In October 2018, months after a brief reveal, Amazon brought Whisper Mode to select third- and first-party Alexa devices. It expanded the feature to all locales in November 2019, such that all smart and smart home appliances powered by Alexa — the company’s virtual assistant — now respond to whispered speech by whispering back.
Amazon was a bit light on the technical details initially, save that Whisper Mode uses a neural network — layers of mathematical functions loosely modeled after the human brain’s neurons — to distinguish among normal and whispered words. But in an academic paper appearing in the January 2020 issue of the journal IEEE Signal Processing Letters and an accompanying blog post, it detailed the research that led to the expansion.
The principal challenge was converting normal speech into whispered speech while maintaining naturalness and speaker identity, explained Marius Cotescu, an applied scientist in Amazon’s text-to-speech research group. He and colleagues investigated several different conversion techniques including a handcrafted digital-signal-processing (DSP) based on acoustic analysis of whispered speech, but they ultimately chose two machine learning approaches for their robustness (they generalized readily to unfamiliar speakers) and their performance (they outperformed the handcrafted signal processor).
Both approaches — which drew on Gaussian mixture models (GMMs) and deep neural networks (DNNs) — involved training algorithms to map the acoustic features of normally voiced speech onto those of whispered speech. The GMMs attempted to identify a range of values for each output feature corresponding to a related distribution of input values, while the DNNs — dense algorithms of simple processing nodes — adjusted their internal settings through a process in which the networks attempted to predict the outputs associated with particular inputs.
The researchers’ system passed acoustic-feature representations to a vocoder, which converted them into continuous signals. While the experimental version relied on an open-source vocoder called WORLD, the version of Whisper Mode deployed to customers leverages a neural vocoder that enhances whispered speech quality further.

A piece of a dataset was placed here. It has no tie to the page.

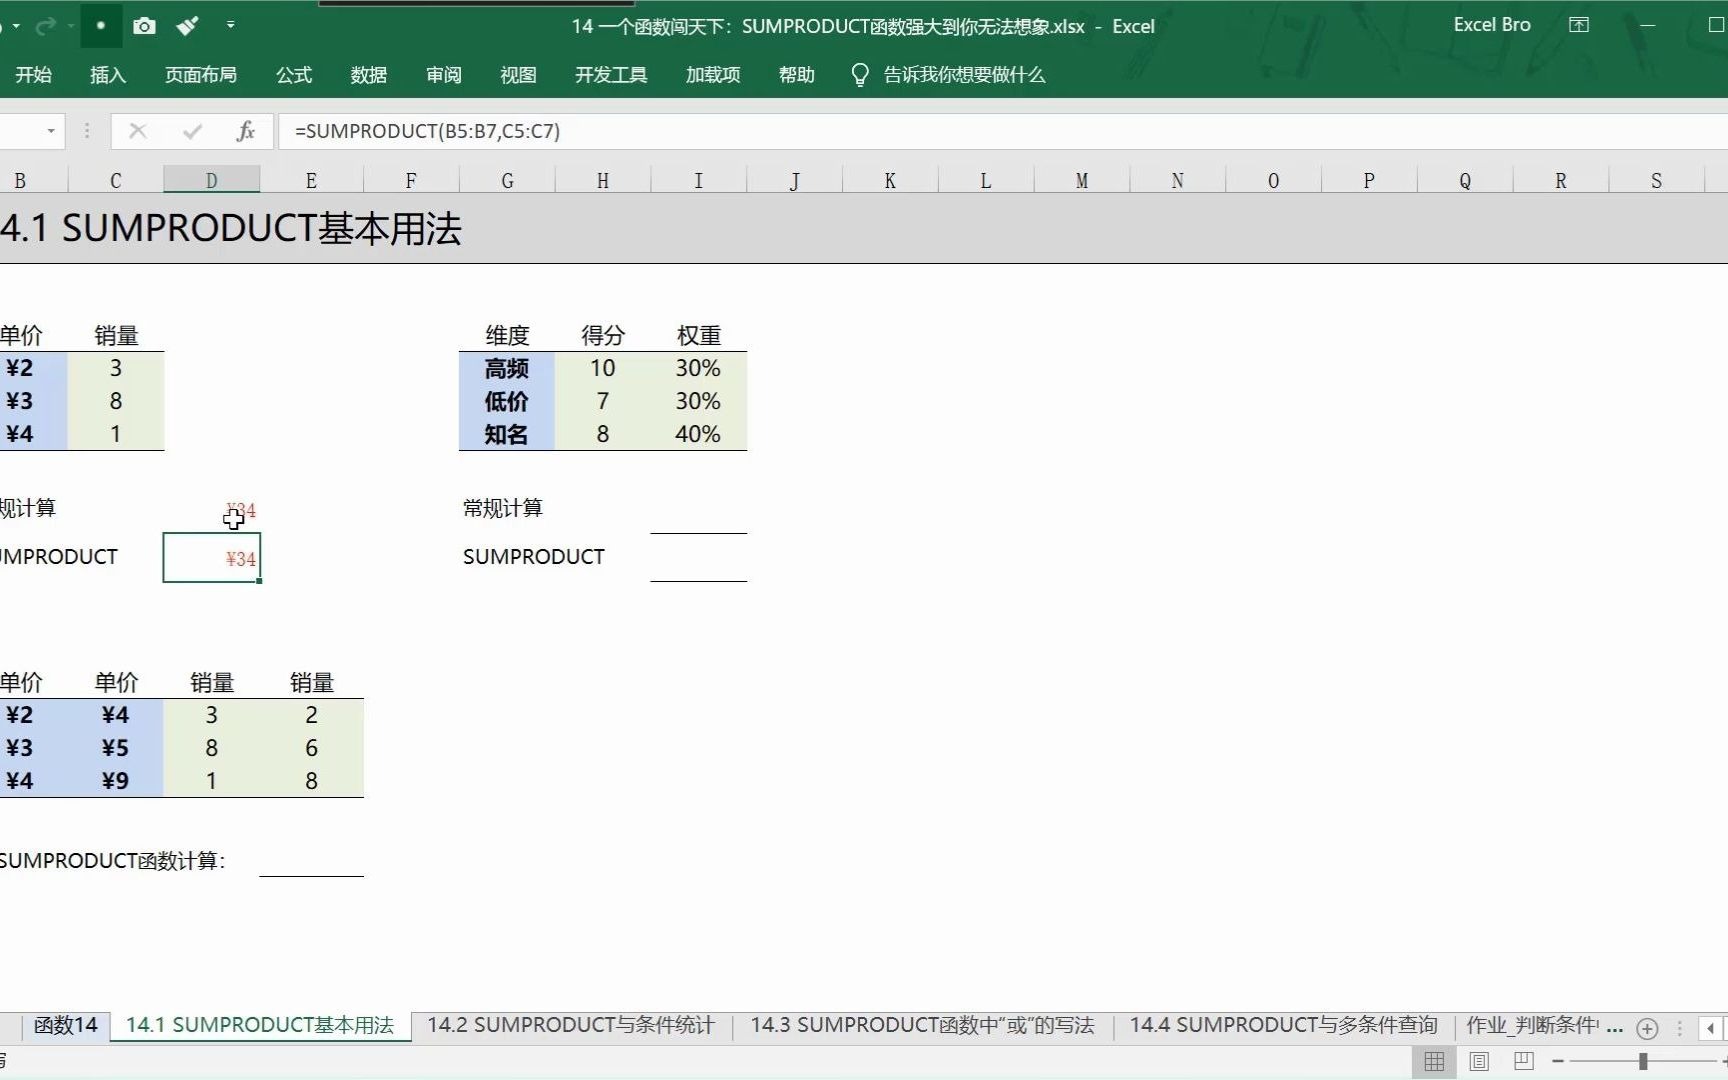The image size is (1728, 1080).
Task: Open the 作业_判断条件 sheet tab
Action: click(1530, 1025)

The team used two data sets to train their voice conversion systems: One they produced themselves using five professional voice actors from Australia, Canada, Germany, India, and the U.S. and a popular benchmark in the field. (Both corpora included pairs of utterances — one in full voice, one whispered — from many speakers.) And to evaluate their systems, they compared the outputs to both recordings of natural speech and recordings of speech fed through a vocoder.
In a first set of experiments, the team trained the voice conversion systems on data from individual speakers and tested them on data from the same speakers. They found that, while the raw recordings sounded most natural, whispers synthesized by the models sounded more natural than “vocoded” human speech.
State-of-the-art text-to-speech models can produce snippets that sound nearly humanlike on first listen. In point of fact, they underpin the neural voices available through Google Assistant as well as the newscaster voice that recently came to Alexa and Amazon’s Polly service, and the Samuel L. Jackson celebrity Alexa voice skill that became available last December.